President-elect Donald Trump’s nominee for Director of National Intelligence (DNI), Tulsi Gabbard, has a history of promoting Russian propaganda, US government officials tell the New York Times. Gabbard has falsely claimed that the US funded Ukrainian biolabs, suggested the US may have been behind the Nord Stream pipeline bombing, and blamed NATO for provoking Russia’s invasion of Ukraine, they say. Gabbard lacks experience in intelligence and, reports the New York Times, “has embraced a worldview that mirrors disinformation straight out of the Kremlin’s playbook.”

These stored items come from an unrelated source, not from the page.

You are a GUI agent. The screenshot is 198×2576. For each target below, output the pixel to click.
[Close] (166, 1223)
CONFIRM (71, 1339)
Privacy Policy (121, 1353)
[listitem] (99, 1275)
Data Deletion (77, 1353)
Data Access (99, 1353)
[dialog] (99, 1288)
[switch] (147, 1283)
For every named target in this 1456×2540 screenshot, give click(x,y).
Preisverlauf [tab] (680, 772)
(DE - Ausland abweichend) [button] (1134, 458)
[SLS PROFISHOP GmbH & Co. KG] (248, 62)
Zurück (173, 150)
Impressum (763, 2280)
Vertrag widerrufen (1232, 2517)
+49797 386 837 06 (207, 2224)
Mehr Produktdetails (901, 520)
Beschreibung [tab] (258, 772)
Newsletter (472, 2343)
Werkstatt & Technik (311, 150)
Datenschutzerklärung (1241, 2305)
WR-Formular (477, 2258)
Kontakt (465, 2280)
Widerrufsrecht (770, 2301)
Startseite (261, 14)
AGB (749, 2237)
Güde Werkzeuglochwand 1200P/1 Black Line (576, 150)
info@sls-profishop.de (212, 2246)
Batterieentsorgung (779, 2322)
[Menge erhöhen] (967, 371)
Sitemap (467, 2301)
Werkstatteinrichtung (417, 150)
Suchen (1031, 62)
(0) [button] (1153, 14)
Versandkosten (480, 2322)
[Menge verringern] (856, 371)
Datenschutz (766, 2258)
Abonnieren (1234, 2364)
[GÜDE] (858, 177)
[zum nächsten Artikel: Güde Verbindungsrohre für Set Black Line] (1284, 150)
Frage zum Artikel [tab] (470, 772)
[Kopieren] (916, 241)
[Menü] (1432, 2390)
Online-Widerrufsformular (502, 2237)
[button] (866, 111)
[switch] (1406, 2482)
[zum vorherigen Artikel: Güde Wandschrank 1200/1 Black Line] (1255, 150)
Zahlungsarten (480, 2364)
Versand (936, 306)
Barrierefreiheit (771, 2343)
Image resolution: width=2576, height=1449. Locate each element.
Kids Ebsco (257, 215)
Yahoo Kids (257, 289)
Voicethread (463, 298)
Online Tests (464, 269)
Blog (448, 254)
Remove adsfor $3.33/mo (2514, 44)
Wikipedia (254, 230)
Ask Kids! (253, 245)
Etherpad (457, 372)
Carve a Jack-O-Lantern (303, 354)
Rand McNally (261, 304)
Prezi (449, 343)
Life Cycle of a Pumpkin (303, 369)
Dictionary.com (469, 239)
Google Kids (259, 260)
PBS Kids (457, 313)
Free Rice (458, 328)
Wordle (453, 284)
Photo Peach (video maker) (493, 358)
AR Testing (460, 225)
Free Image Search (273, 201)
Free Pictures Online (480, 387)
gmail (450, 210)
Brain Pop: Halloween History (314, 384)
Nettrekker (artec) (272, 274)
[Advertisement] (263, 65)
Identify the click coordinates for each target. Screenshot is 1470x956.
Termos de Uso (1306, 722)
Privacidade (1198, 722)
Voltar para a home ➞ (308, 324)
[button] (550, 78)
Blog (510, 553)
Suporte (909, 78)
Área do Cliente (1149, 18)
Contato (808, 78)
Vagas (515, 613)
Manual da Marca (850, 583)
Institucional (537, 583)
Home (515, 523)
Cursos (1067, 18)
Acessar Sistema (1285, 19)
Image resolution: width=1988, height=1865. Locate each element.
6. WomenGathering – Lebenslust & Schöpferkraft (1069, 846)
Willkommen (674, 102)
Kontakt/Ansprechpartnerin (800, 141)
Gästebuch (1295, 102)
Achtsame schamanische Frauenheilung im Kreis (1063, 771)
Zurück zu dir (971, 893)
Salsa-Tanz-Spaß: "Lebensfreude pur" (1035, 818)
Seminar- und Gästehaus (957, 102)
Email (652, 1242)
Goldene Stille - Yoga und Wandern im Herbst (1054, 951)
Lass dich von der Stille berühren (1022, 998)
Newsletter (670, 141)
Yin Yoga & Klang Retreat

But the Times also admits that “No evidence has emerged that she has ever collaborated in any way with Russia’s intelligence agencies,” and many of Gabbard’s claims are grounded in fact or are up for legitimate debate. In 2022, the Defense Department confirmed that the US has “worked collaboratively to improve Ukraine’s biological safety, security, and disease surveillance.” This work has included support for 46 Ukrainian labs and other health facilities. Like the Wuhan Institute of Virology, some labs that work on disease surveillance and detection may store and experiment with pathogens. The idea that the US has funded potentially dangerous “biolabs” in Ukraine therefore cannot simply be dismissed as Russian disinformation.
There is also evidence that the US or NATO was indeed behind the destruction of the Nord Stream pipeline. A former Polish Defense Minister attributed the sabotage to the United States. “Thank you, USA,” he wrote on X, then-Twitter, just hours after the explosion. And in 2023, investigative journalist Seymour Hersh reported that the US and Norway sabotaged the pipeline. And realist political scientist John Mearsheimer has been vocal in arguing that the aggressive expansion of NATO, as well US policies aimed at turning Ukraine into a “Western bulwark,” exacerbated tensions and led to Russia’s military action.